Conto | Alicerce

 


Alicerce, um conto de Thaisa Lima.

― Kom Kyk.

O negro suado, trajando apenas uma calça surrada de algodão cru, me encarava com olhos injetados de medo. Era possível ver as finas veias arroxeadas, convergindo para diferentes direções, em seu globo ocular amarelado. O homem respirava com dificuldade, gesticulando e apontando para uma trilha no meio da mata. Um relâmpago rasgou o céu e segundos depois, o barulho assustador. Senti um cheiro de ozônio forte e meu corpo convulsionou em pequenos arrepios.

― Kom Kyk! Kom Kyk! ― gritava, desesperado.

― Eu não compreendo o que você fala. ― gritei, tentando me fazer ouvir em meio ao precipitar turbulento da forte chuva que havia começado. O céu cada vez mais escuro, anunciava os primeiros minutos da noite tempestuosa. 

Olhei para os lados e não consegui reconhecer o lugar em que estávamos, apesar da leve sensação de familiaridade provocada por aquelas árvores imensas. A água gelada batia forte contra meu corpo me fazendo tremer de frio. O negro, exasperado e sem saber mais o que fazer para ser compreendido, agarrou o meu pulso, me puxando mata a dentro. Tentei me soltar, me debatendo, mas sua mão parecia uma prensa, me apertando cada vez mais forte, sempre que eu tentava escapar. Gritei, me debati, enfiei minhas unhas em sua carne dura até sentir o líquido quente entre meus dedos, mas ele não me largou. 

― Kom. ― Apontou um dedo para frente e falou com dificuldade, algo parecido com nojo em seu tom de voz. ― V-ver.

Seu olhar estava tão assustado quanto o meu, então compreendi que ele queria apenas que eu o seguisse para mostrar algo aterrorizante. Parei de me debater e o acompanhei. Andamos por alguns minutos na densa mata, pisando em galhos e folhas mortas. A luz do dia se esvaiu rápido e os únicos clarões eram proporcionados pelos raios cortando o céu. Eu estava aterrorizada mas por algum motivo confiava no homem forte de semblante sofrido à minha frente.

― Onde você está me levando?

― Xiii ― Colocou o indicador nos lábios, me pedindo para fazer silêncio e abriu caminho entre cipós e folhas, desembocando em uma clareira. O terreno parecia ter sido escavado, pois montes de terra estavam empilhados ao lado dos buracos.

― Onde nós estamos? ― Não reconheci o lugar mas continuei com a sensação de já ter estado ali.

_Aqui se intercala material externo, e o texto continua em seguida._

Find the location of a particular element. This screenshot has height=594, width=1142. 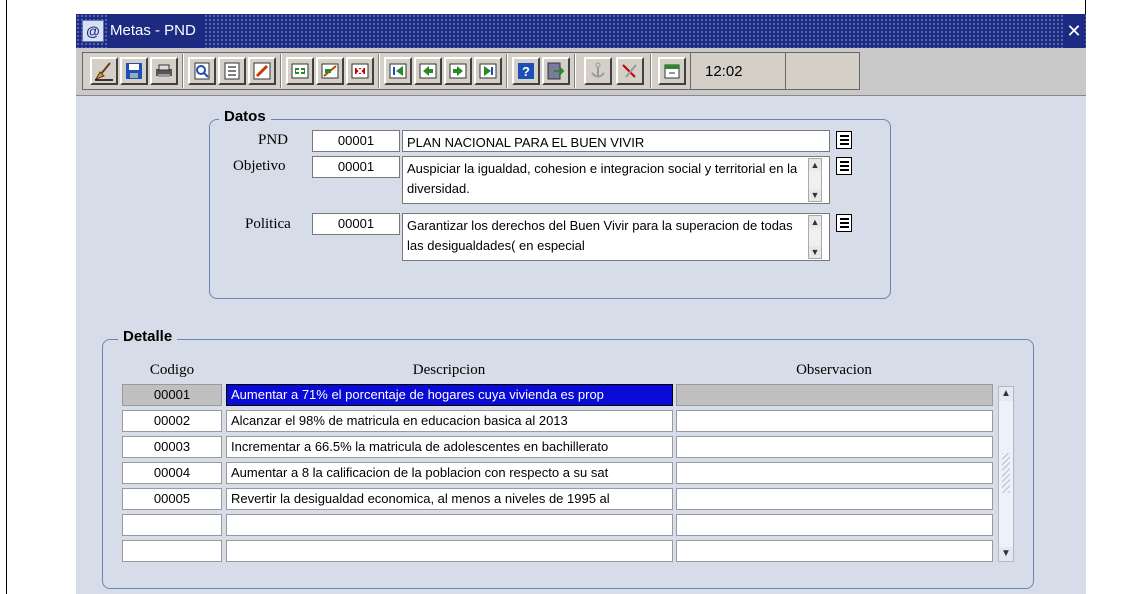

objetivo-label: Objetivo is located at coordinates (260, 166).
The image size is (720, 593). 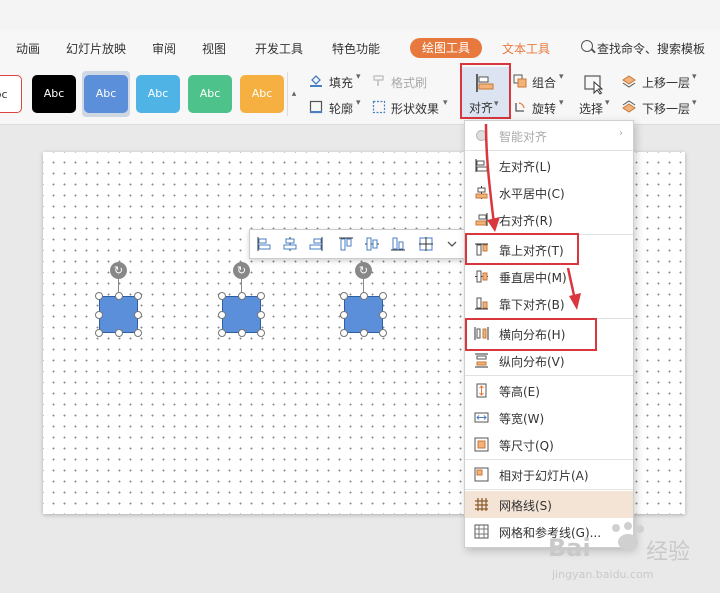 I want to click on watermark: Bai 经验 jingyan.baidu.com, so click(x=631, y=554).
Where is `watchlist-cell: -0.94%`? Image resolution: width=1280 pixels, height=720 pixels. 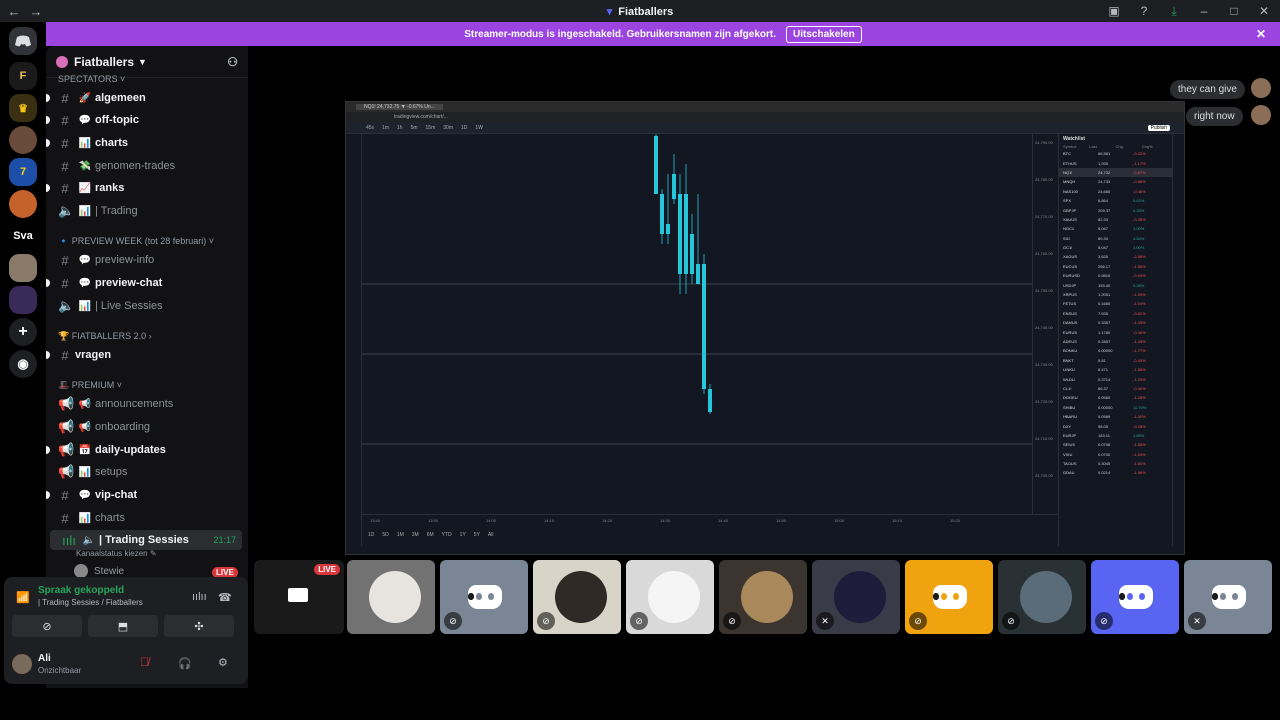
watchlist-cell: -0.94% is located at coordinates (1140, 276).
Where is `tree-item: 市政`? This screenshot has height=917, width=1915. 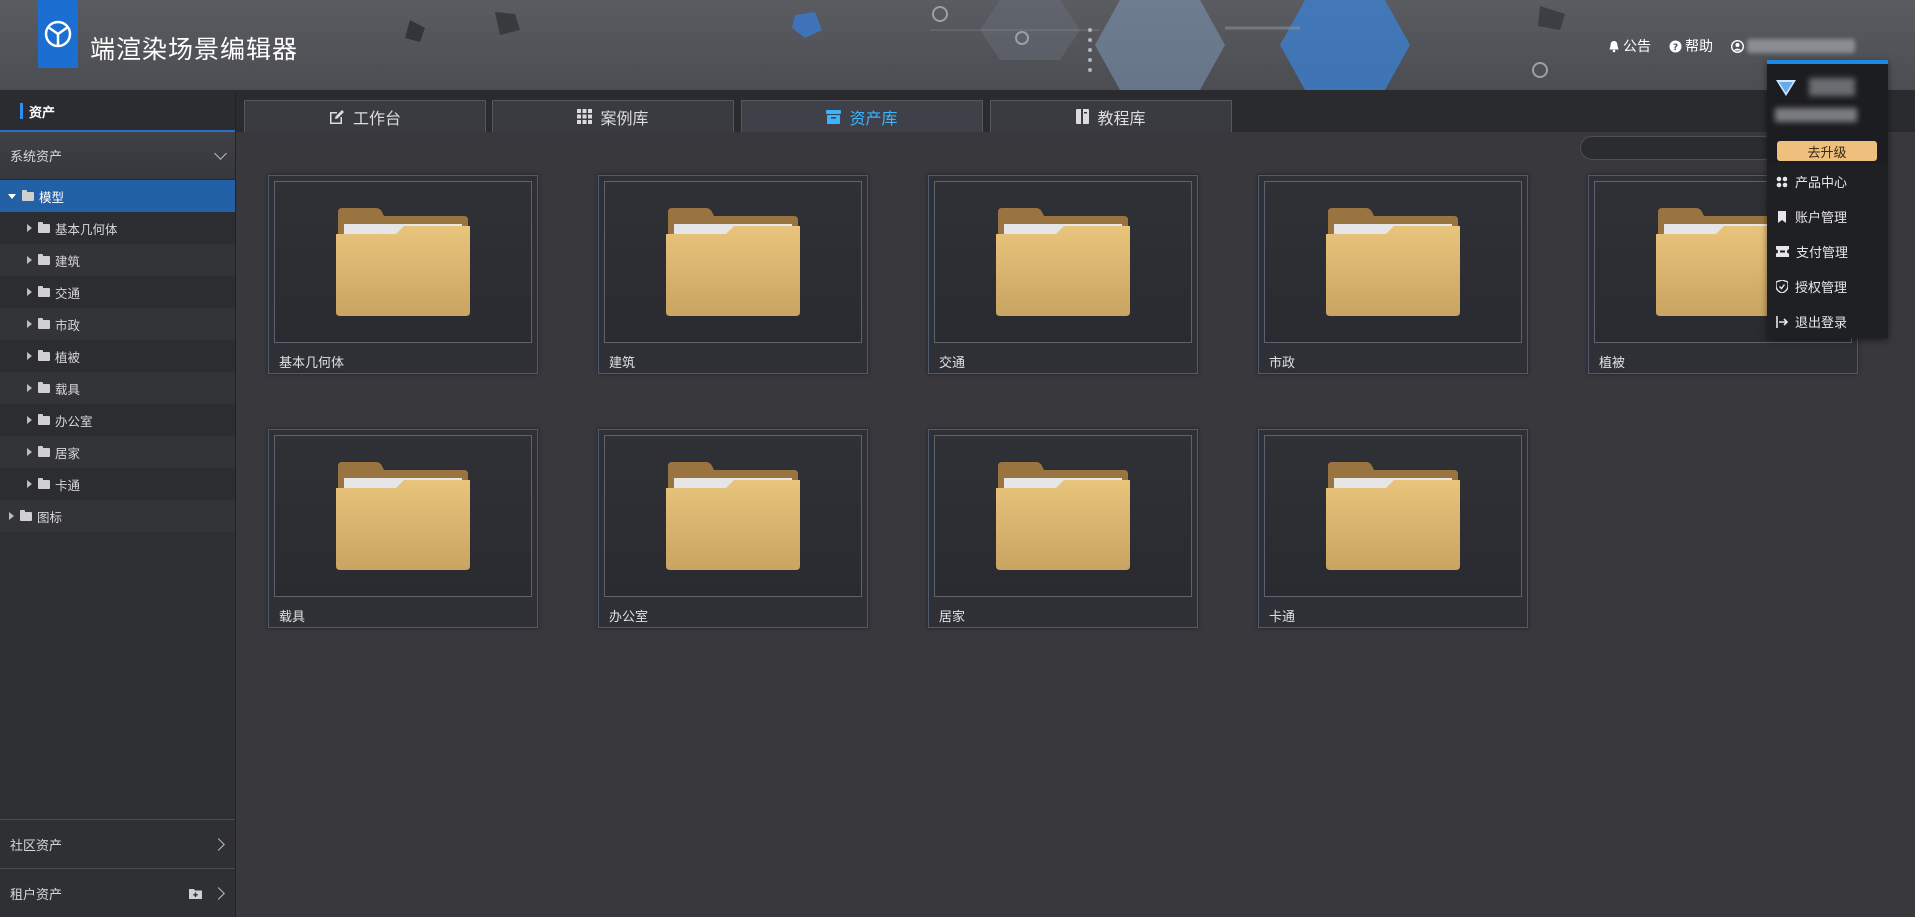 tree-item: 市政 is located at coordinates (118, 324).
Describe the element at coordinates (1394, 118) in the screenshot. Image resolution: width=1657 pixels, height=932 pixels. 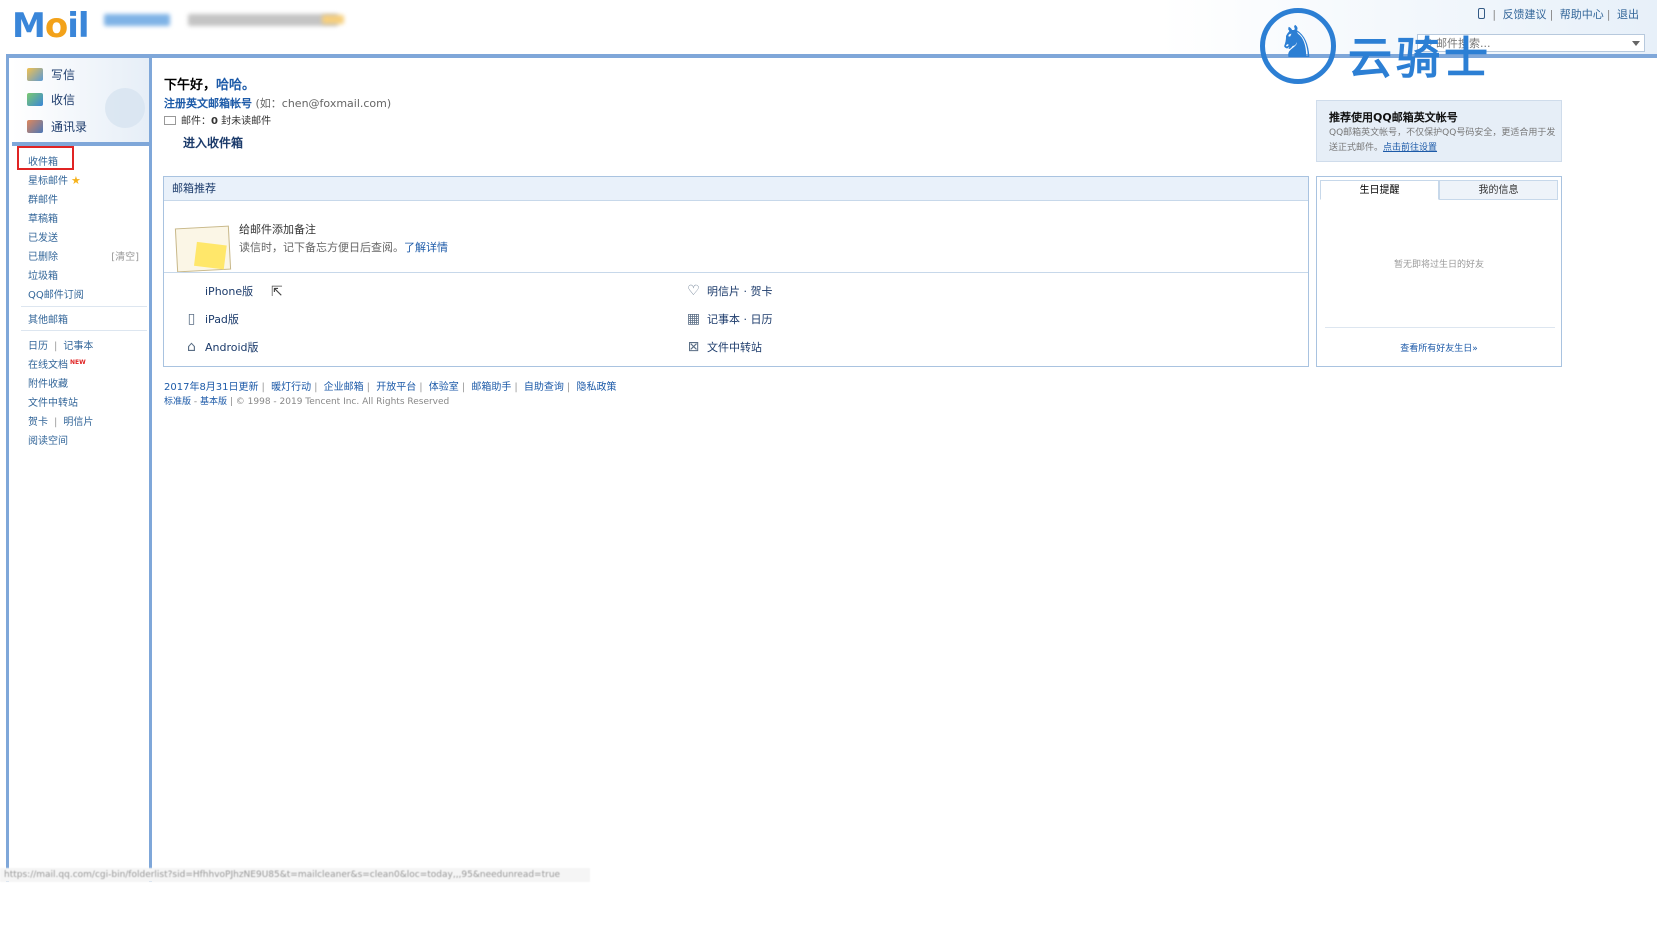
I see `promo-title: 推荐使用QQ邮箱英文帐号` at that location.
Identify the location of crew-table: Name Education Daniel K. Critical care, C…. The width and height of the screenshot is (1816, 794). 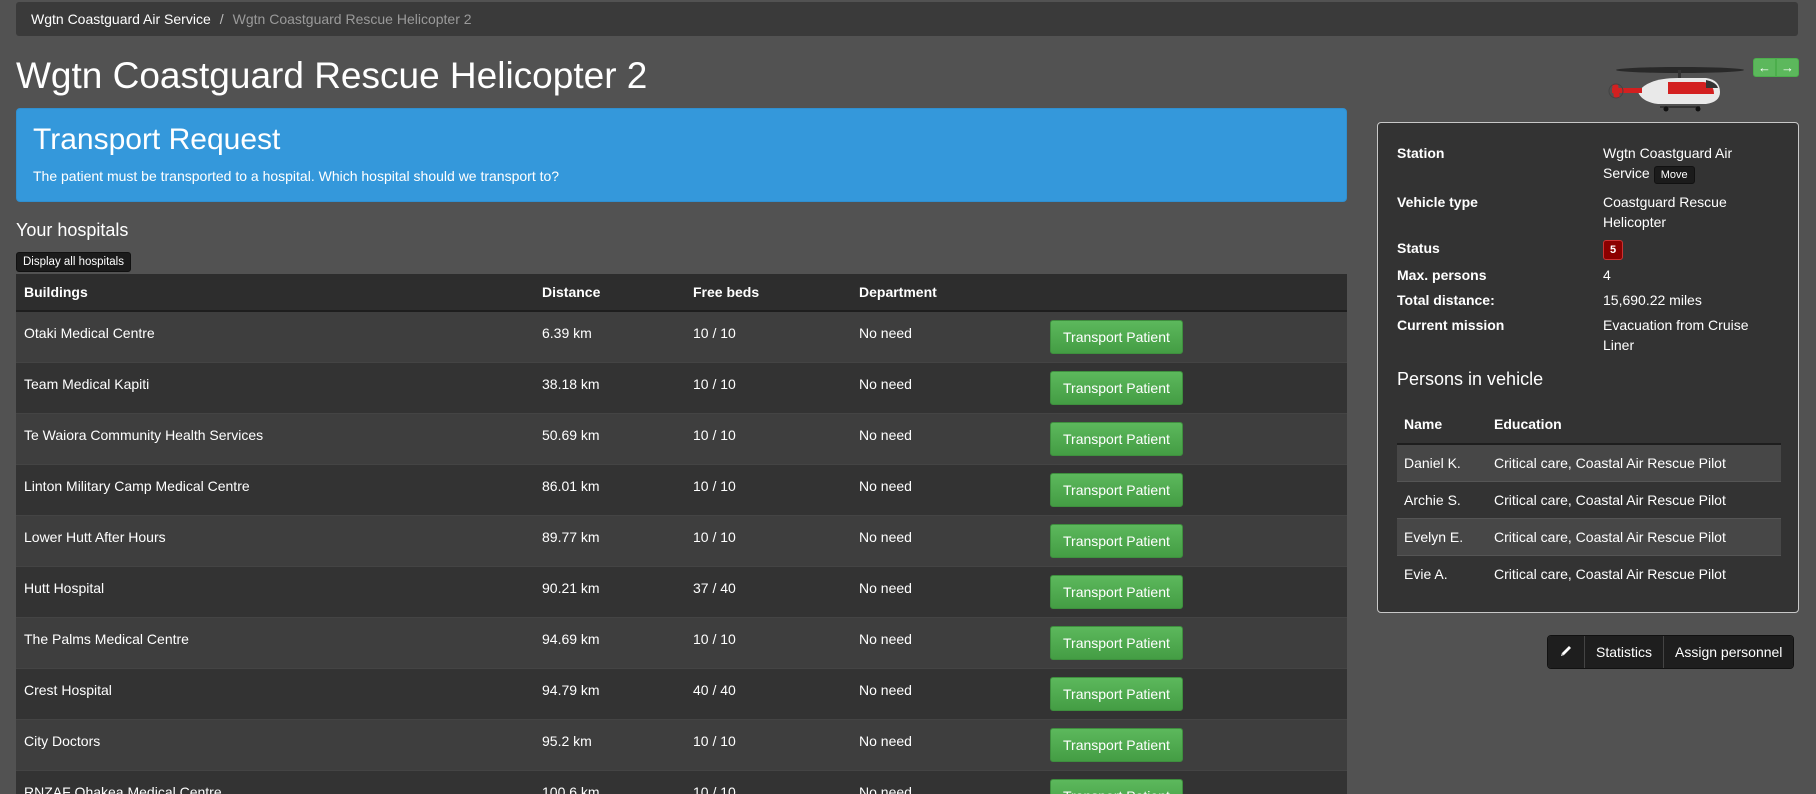
(1589, 498).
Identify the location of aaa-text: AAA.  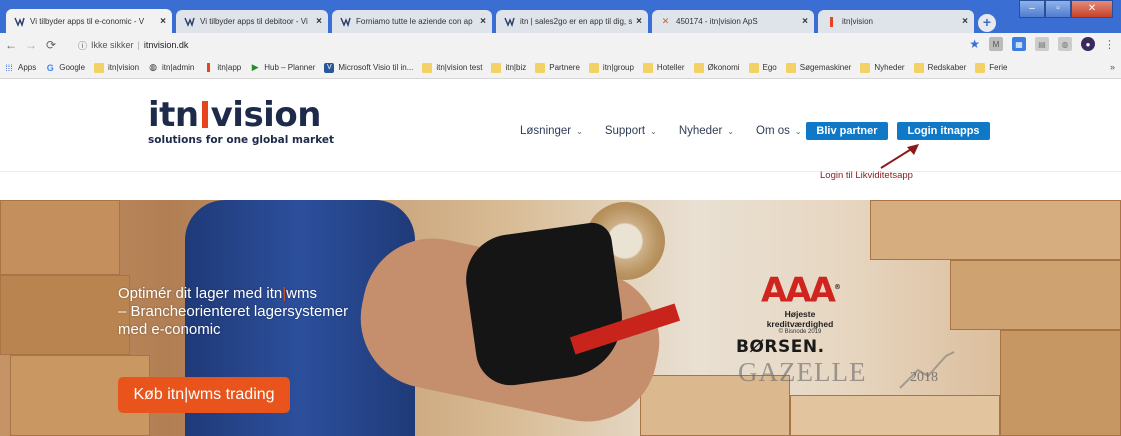
(798, 290).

― Kom. Kyk wat op die vloer van u huis is. ― O olhei com um olhar interrogativo, sem compreender nada do que havia falado. Ele tocou com o dedo indicador no centro de minha testa e senti uma descarga elétrica percorrer todo meu corpo. Sua fala fez eco dentro de minha cabeça e pude compreender o significado dessa língua até então desconhecida. ―  Vem. Veja o que tem no solo da sua casa.

― Minha casa? Estamos em uma clareira, como isso pode ser minha casa?

― Vem! 

Ele agarrou novamente o meu pulso, me puxando para perto dos montes de terra e, como mágica, um relâmpago rasgou a noite, deixando o céu claro como o dia, e eu pude ver… A imagem bizarra penetrou meus olhos, invadindo o meu corpo com tamanha ferocidade, me fazendo vomitar. Corpos mutilados, de homens, mulheres e crianças negras, estavam amontoados e enfileirados, compondo toda a base do alicerce do que parecia ser a construção de uma casa. Um grito de dor morreu em minha garganta.

Acordei, ainda sentindo o cheiro de carne podre, com o corpo coberto de suor e a janela aberta batendo forte contra a parede me enlouquecendo. Lá fora, raios e trovões. 

O relógio pendurado marcava 00:01h.

Olhei para a porta fechada do meu quarto e vi uma sombra se afastando. O bebê voltou a chorar no quarto ao lado.

Não tenho coragem de levantar da cama, afinal, moro sozinha nesta casa.